> **WHAT YOU SHOULD DO**
Give every entry again, word for word and in full.

[DATA TO EXAMINE — start]

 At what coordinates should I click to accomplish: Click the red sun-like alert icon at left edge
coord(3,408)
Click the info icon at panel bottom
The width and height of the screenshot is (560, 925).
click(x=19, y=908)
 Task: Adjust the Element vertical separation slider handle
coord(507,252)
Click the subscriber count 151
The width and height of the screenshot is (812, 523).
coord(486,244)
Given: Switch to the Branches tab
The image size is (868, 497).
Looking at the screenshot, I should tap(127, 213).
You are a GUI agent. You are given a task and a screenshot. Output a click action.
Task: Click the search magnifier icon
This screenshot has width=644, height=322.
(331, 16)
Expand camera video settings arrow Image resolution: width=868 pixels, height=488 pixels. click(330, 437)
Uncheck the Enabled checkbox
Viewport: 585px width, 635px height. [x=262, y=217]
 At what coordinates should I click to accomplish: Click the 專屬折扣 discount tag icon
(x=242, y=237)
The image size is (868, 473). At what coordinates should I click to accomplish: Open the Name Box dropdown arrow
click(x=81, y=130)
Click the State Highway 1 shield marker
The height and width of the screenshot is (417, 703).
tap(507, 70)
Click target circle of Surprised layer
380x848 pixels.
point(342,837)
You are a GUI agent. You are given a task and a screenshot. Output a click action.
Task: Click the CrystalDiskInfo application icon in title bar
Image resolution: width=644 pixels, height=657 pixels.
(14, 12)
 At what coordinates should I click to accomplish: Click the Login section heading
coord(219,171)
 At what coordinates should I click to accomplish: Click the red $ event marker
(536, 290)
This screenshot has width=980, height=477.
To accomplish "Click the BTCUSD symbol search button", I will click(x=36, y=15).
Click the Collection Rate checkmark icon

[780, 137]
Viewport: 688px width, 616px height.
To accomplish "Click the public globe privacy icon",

[DATA TO EXAMINE — finish]

> **TASK RESPONSE**
 At what coordinates should I click to accomplish: Click the red sun-like alert icon at left edge
coord(3,408)
Click the info icon at panel bottom
The width and height of the screenshot is (560, 925).
click(x=19, y=908)
 Task: Adjust the Element vertical separation slider handle
coord(507,252)
Click the subscriber count 151
The width and height of the screenshot is (812, 523).
coord(486,244)
Given: Switch to the Branches tab
The image size is (868, 497).
Looking at the screenshot, I should tap(127, 213).
You are a GUI agent. You are given a task and a screenshot. Output a click action.
Task: Click the search magnifier icon
This screenshot has width=644, height=322.
(331, 16)
Expand camera video settings arrow Image resolution: width=868 pixels, height=488 pixels. click(330, 437)
Uncheck the Enabled checkbox
Viewport: 585px width, 635px height. [x=262, y=217]
 At what coordinates should I click to accomplish: Click the 專屬折扣 discount tag icon
(x=242, y=237)
The image size is (868, 473). At what coordinates should I click to accomplish: Open the Name Box dropdown arrow
click(x=81, y=130)
Click the State Highway 1 shield marker
The height and width of the screenshot is (417, 703).
tap(507, 70)
Click target circle of Surprised layer
380x848 pixels.
point(342,837)
You are a GUI agent. You are given a task and a screenshot. Output a click action.
Task: Click the CrystalDiskInfo application icon in title bar
Image resolution: width=644 pixels, height=657 pixels.
(14, 12)
 At what coordinates should I click to accomplish: Click the Login section heading
coord(219,171)
 At what coordinates should I click to accomplish: Click the red $ event marker
(536, 290)
This screenshot has width=980, height=477.
To accomplish "Click the BTCUSD symbol search button", I will click(x=36, y=15).
Click the Collection Rate checkmark icon

[780, 137]
Viewport: 688px width, 616px height.
To accomplish "Click the public globe privacy icon",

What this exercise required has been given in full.